To do ▸ Write out the blog post below word for word, starting at "In the summer" and ending at "on eating steak.".

Extract ▸
Confessing… August 1st, 2015

 Jonathots Daily Blog

(2650)

XIII.

I confess so I can heal.

If I deny, I remain sick.

In the summer of my sixteenth year, my human sexuality cornered me like a ravenous jackal.

I discovered that my penis also had a “wonderful plan for my life.”

I was in the midst of my first serious relationship with a girl and my curiosity was out to see the cat. I had lived as a good church boy, vacant of any understanding of my body parts beyond my hands and knees for prayer. No one had ever told me what I was supposed to do with what.

Only when.

At the same time, I struck up a friendship with Ben, who was one year younger than me. He, too, was on the quest for fire.

So even though we spent sufficient time working on our church coffee-house together, whenever we were out driving around and talking, we were speculating on the anatomy of the various females we encountered, possessing the knowledge of a new-born baby pontificating on eating steak.

Extracted material ▸
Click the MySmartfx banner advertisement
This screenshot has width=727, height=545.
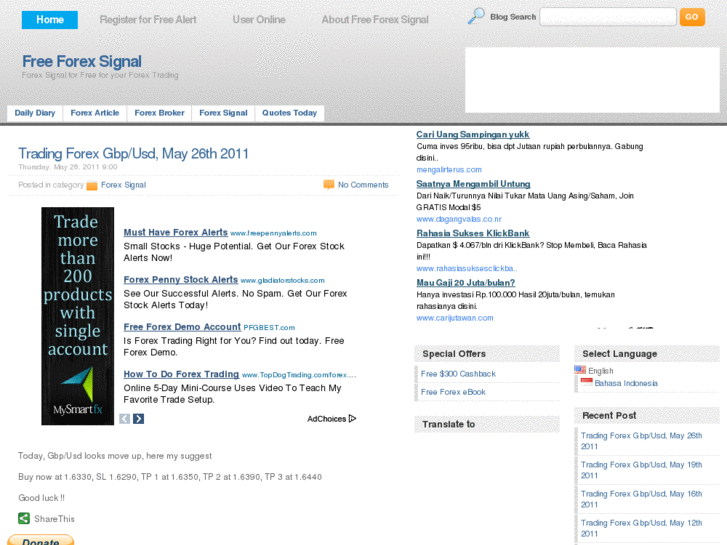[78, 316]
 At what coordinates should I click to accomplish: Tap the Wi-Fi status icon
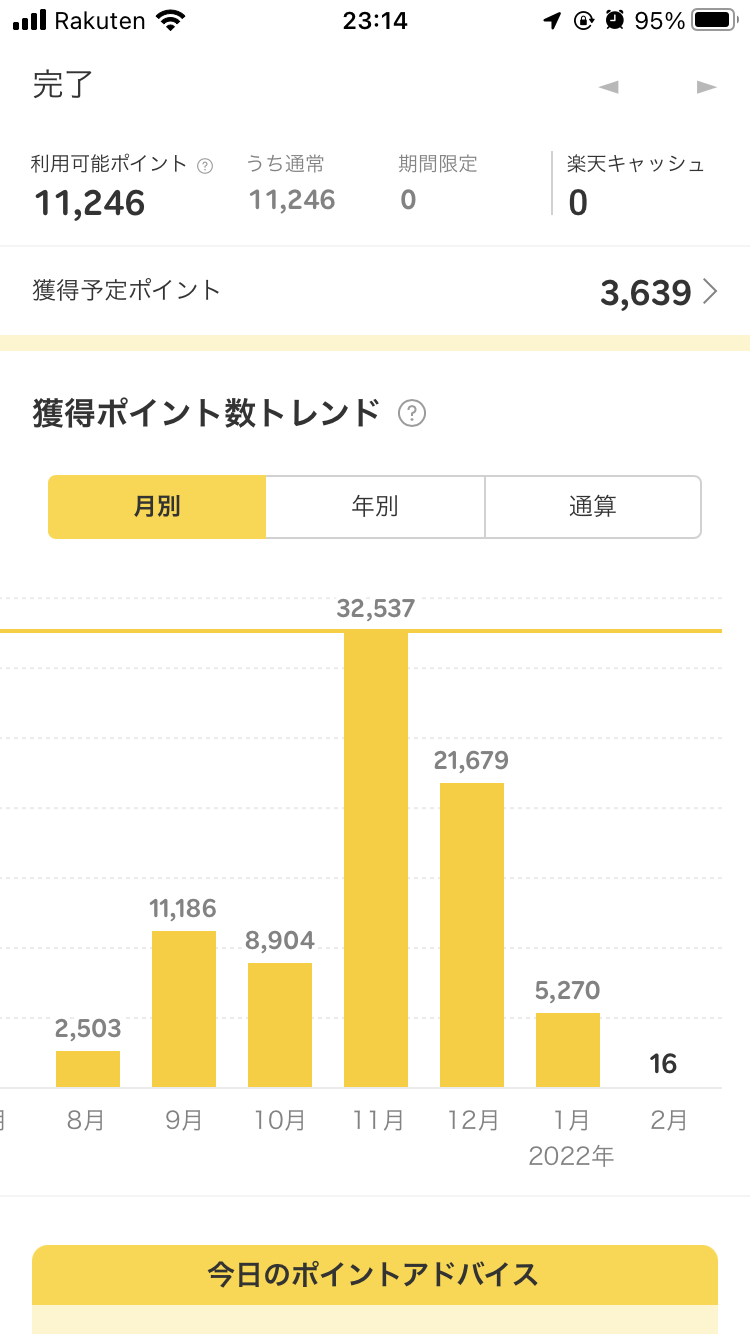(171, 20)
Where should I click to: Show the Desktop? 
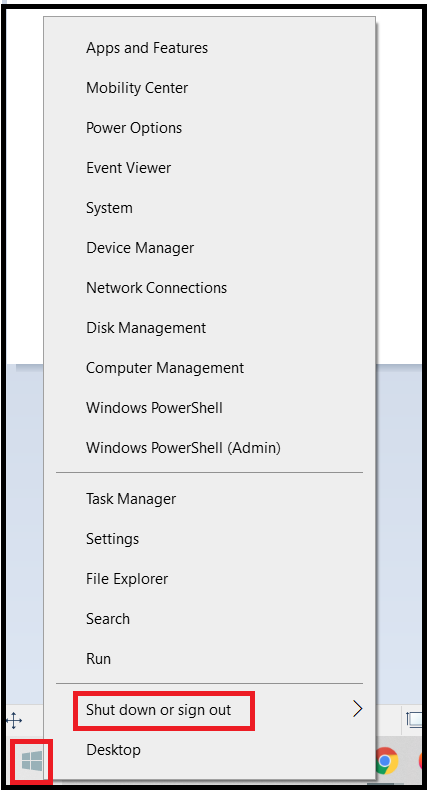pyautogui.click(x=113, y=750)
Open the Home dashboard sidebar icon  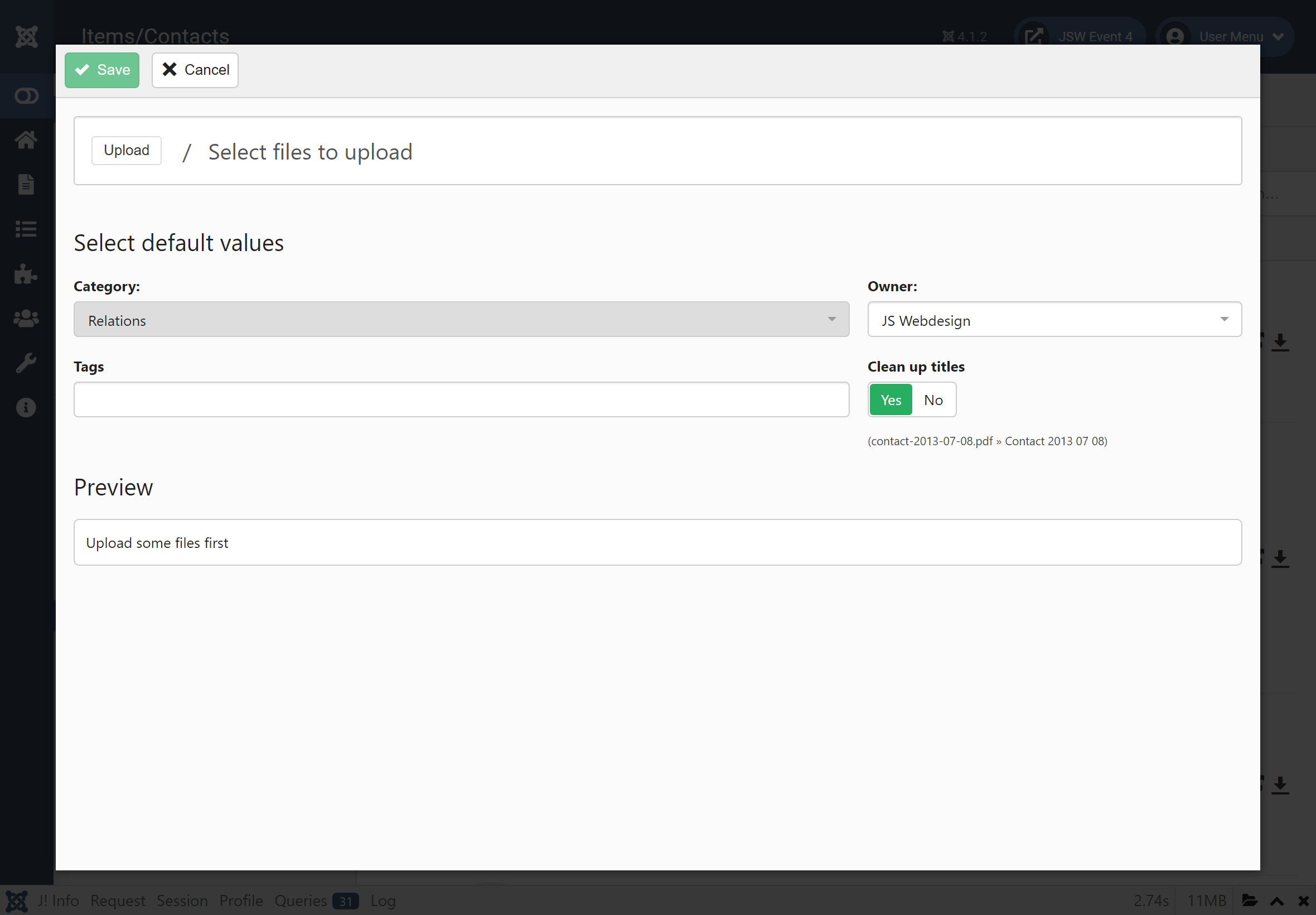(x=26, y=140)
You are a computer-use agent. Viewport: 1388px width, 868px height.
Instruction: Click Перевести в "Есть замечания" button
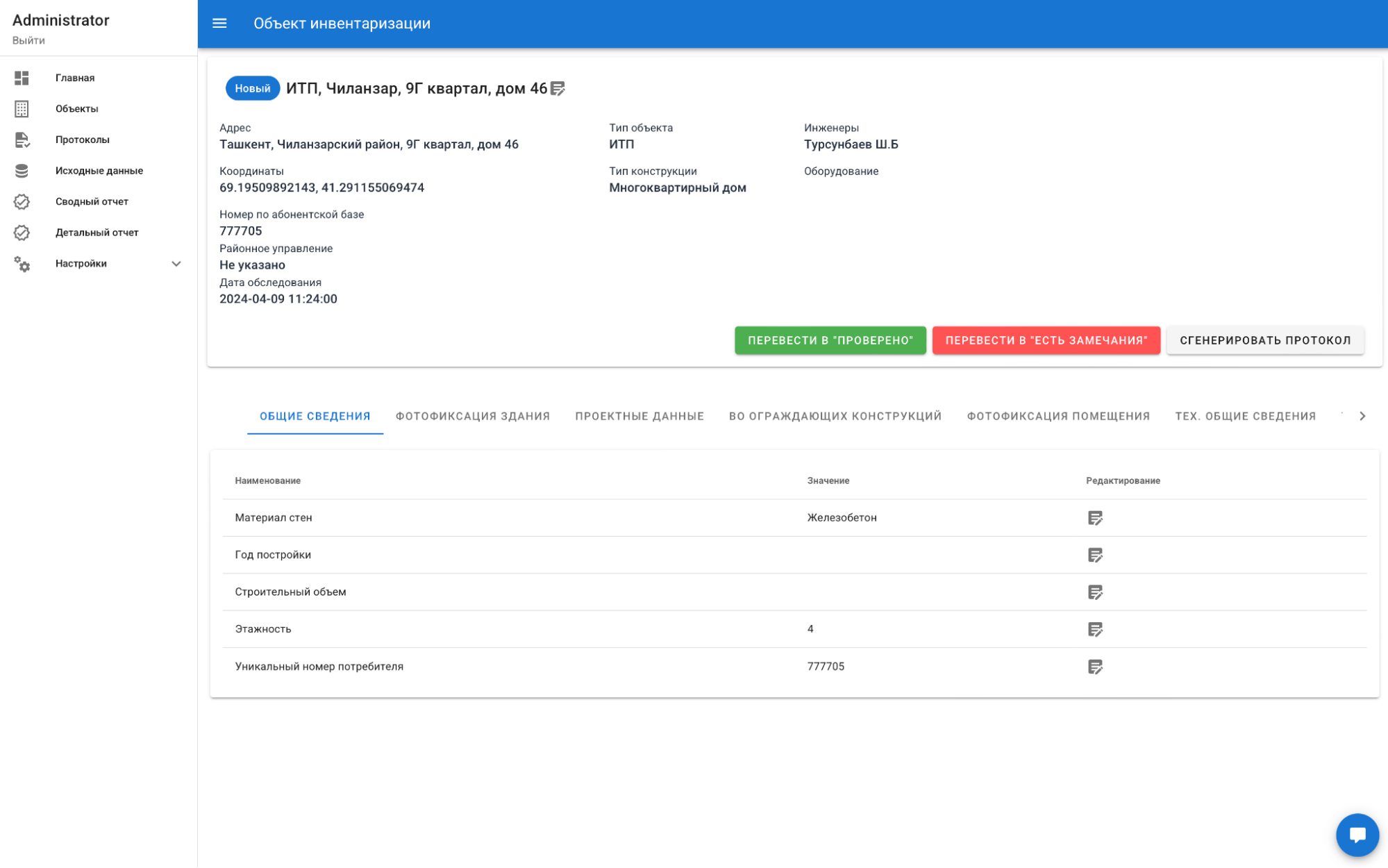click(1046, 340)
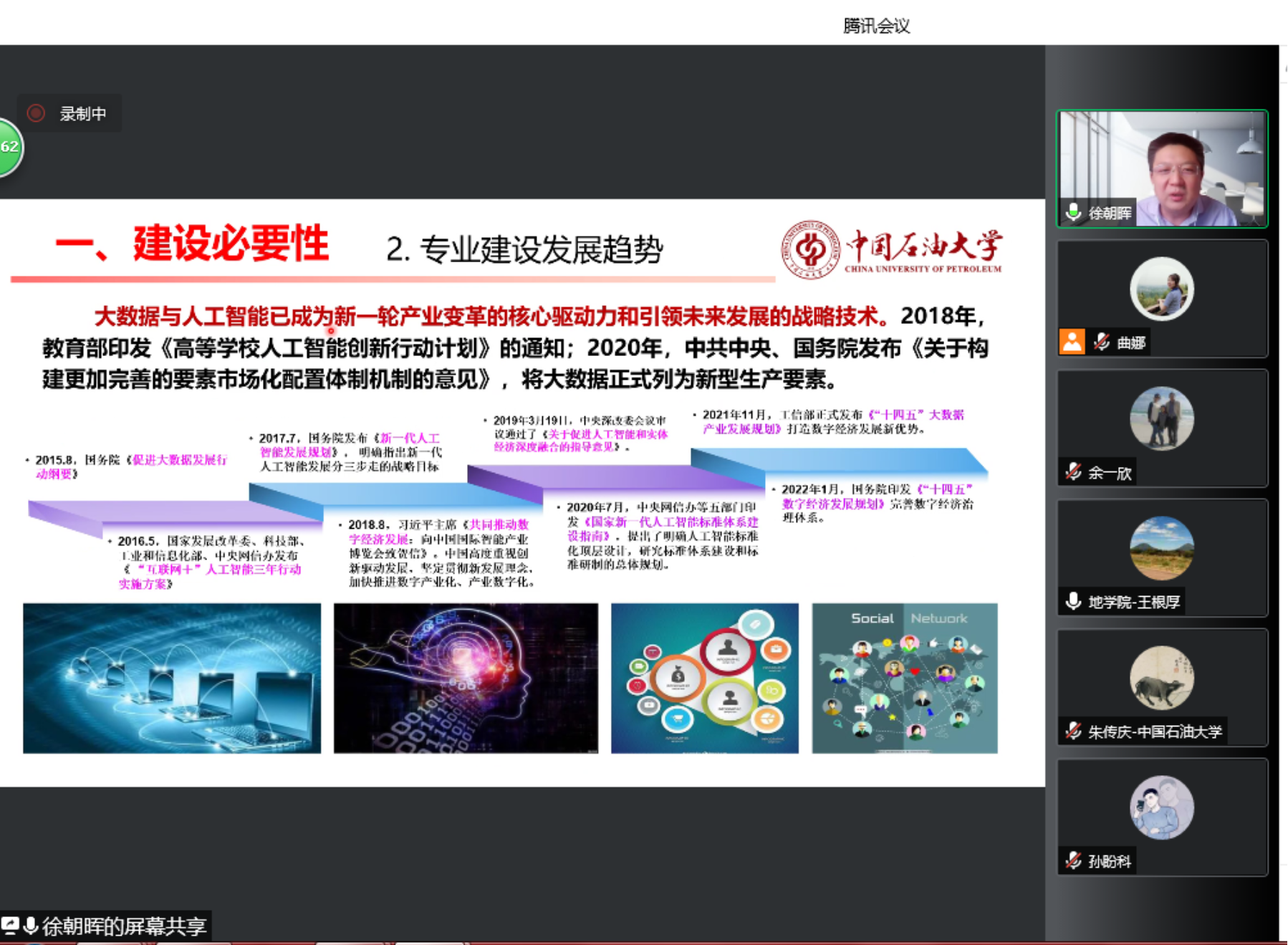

Answer to the exercise ▸
In the summer of my sixteenth year, my human sexuality cornered me like a ravenous jackal.

I discovered that my penis also had a “wonderful plan for my life.”

I was in the midst of my first serious relationship with a girl and my curiosity was out to see the cat. I had lived as a good church boy, vacant of any understanding of my body parts beyond my hands and knees for prayer. No one had ever told me what I was supposed to do with what.

Only when.

At the same time, I struck up a friendship with Ben, who was one year younger than me. He, too, was on the quest for fire.

So even though we spent sufficient time working on our church coffee-house together, whenever we were out driving around and talking, we were speculating on the anatomy of the various females we encountered, possessing the knowledge of a new-born baby pontificating on eating steak.